Xtesting = df.iloc[19:29]
Xtraining = df.head(19)
ytraining = final["logclose"][0:19]
ytesting = final["logclose"][19:29]
reg = LinearRegression().fit(Xtraining, ytraining)
model = LinearRegression()
model.fit(Xtraining,ytraining)
r2 = reg.score(Xtraining, ytraining)
The MSE for the model is 0.0011 which seems fine, but the r square value is 0.018 which is surprisingly and extremely low. We will need to explore other variables to obtain a better fit.
LASSO
Last but not least, for LASSO model, for the dependent variable, we use daily close price. And for the independent variables, the five categories for sentiment are used. In this part, we again separate the model into training and testing sets.
Lasso
from sklearn.linear_model
is used to fit model, and mean_squared_error
and mean_absolute_error
from sklearn.metrics
are used to calculate errors.
train = X[:20]
test = X[-8:]
price = merged
r2_train = []
r2_test = []
mae_train = []
mse_train = []
mae_test = []
mse_test = []
# Perform Lasso
# Define X, Y
x_train = train
y_train = [float(x.replace('$','').replace(',','')) for x in list(price['Close'])][:20]
x_test = test
y_test = [float(x.replace('$','').replace(',','')) for x in list(price['Close'])][-8:]
# Perform Lasso
lasso = Lasso(normalize=True)
lasso.fit(x_train, y_train)
# Get predicted Y
y_train_p = lasso.predict(x_train)
y_test_p = lasso.predict(x_test)
# Get R Square, MAE, MSE
r2_train.append(lasso.score(x_train,y_train))

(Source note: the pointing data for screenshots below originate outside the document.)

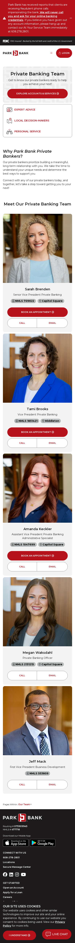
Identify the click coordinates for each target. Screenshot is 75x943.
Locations (9, 862)
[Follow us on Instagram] (17, 874)
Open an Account (13, 887)
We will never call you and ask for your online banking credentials (35, 16)
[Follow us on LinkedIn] (11, 874)
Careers (7, 897)
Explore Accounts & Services (36, 93)
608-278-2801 (11, 857)
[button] (56, 934)
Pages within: (16, 804)
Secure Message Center (17, 867)
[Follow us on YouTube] (23, 874)
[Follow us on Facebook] (5, 874)
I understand (18, 935)
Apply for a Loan (12, 892)
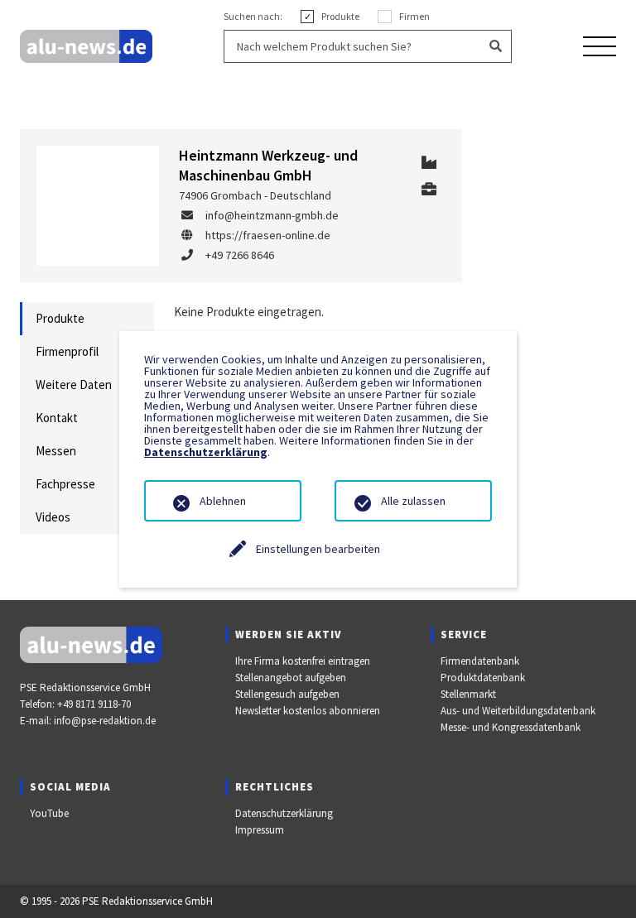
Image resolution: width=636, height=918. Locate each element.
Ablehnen (223, 500)
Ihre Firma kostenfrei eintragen (302, 661)
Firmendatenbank (480, 661)
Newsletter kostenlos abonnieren (307, 711)
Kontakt (57, 417)
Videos (53, 517)
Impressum (259, 830)
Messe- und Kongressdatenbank (511, 727)
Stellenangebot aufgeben (290, 677)
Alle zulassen (413, 500)
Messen (56, 451)
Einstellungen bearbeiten (318, 548)
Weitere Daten (74, 384)
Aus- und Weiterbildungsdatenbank (518, 711)
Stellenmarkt (468, 694)
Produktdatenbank (483, 677)
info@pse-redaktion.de (105, 721)
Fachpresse (65, 484)
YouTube (49, 813)
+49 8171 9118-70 (94, 704)
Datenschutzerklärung (284, 813)
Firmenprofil (67, 351)
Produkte (60, 318)
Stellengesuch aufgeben (287, 694)
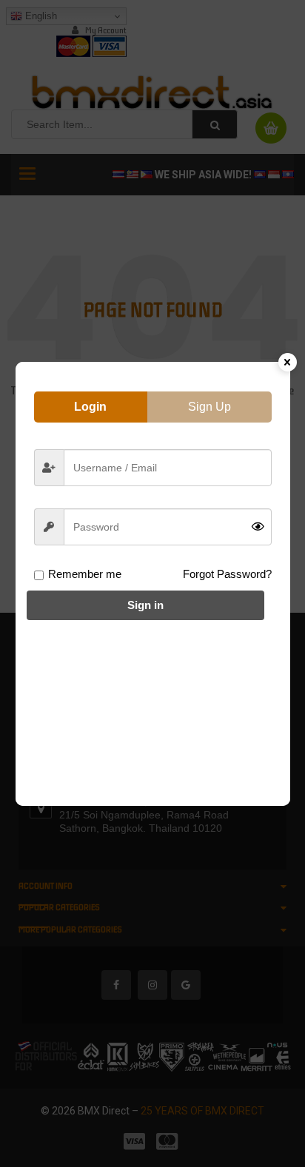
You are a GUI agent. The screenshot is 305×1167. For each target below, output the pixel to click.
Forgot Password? (227, 574)
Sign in (145, 605)
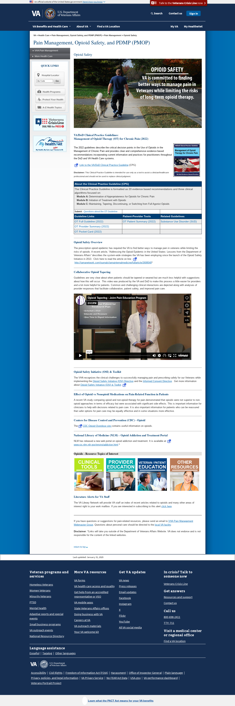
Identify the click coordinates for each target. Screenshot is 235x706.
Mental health (38, 608)
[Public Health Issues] (50, 99)
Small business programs (45, 624)
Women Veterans (40, 590)
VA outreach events (41, 630)
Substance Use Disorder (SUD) (179, 221)
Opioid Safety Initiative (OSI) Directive (113, 381)
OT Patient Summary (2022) (139, 221)
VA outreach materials (87, 626)
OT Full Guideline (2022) (89, 221)
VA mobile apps (83, 602)
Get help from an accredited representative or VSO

r2_test.append(lasso.score(x_test,y_test))
mae_train.append(mean_absolute_error(y_train, y_train_p))
mse_train.append(mean_squared_error(y_train, y_train_p))
mae_test.append(mean_absolute_error(y_test, y_test_p))
mse_test.append(mean_squared_error(y_test, y_test_p))
# Collect factors selection frequency
# Prediction error
summary = pd.DataFrame(index = ['In-Sample','Out-of-Sample'])
summary['R Square'] = [sum(r2_train),sum(r2_test)]
summary['MAE'] = [sum(mae_train),sum(mae_test)]
summary['MSE'] = [sum(mse_train),sum(mse_test)]
#summary_avg = summary/len(stockid)# Averaged by all stock ids
Compared with the result from the linear regression model before, the in-sample R square improves a lot reaching 0.5414. However, the out-of-sample R square being negative is very weird which we have to take a closer look into.
Conclusion
To conclude, for now, we can say that the sentiment is somehow correlated with the price change. Among all three models we fit, in terms of r square, Lasso Regression seems to out compete the other two models, but the problem here is that the mechanism of Lasso Regression seems to deviate from the feature of our dataset and the purpose of our project. LASSO is usually used to shrink the number of coefficients to make variable selection. However, we don’t have many variables for our dataset.
All in all, strictly speaking, these models all need to be further improved to achieve better results. And we still need to explore more data variables and try more models to define a specific relationship of what we want to explore. We will discuss other possible flaws in our later challenge part.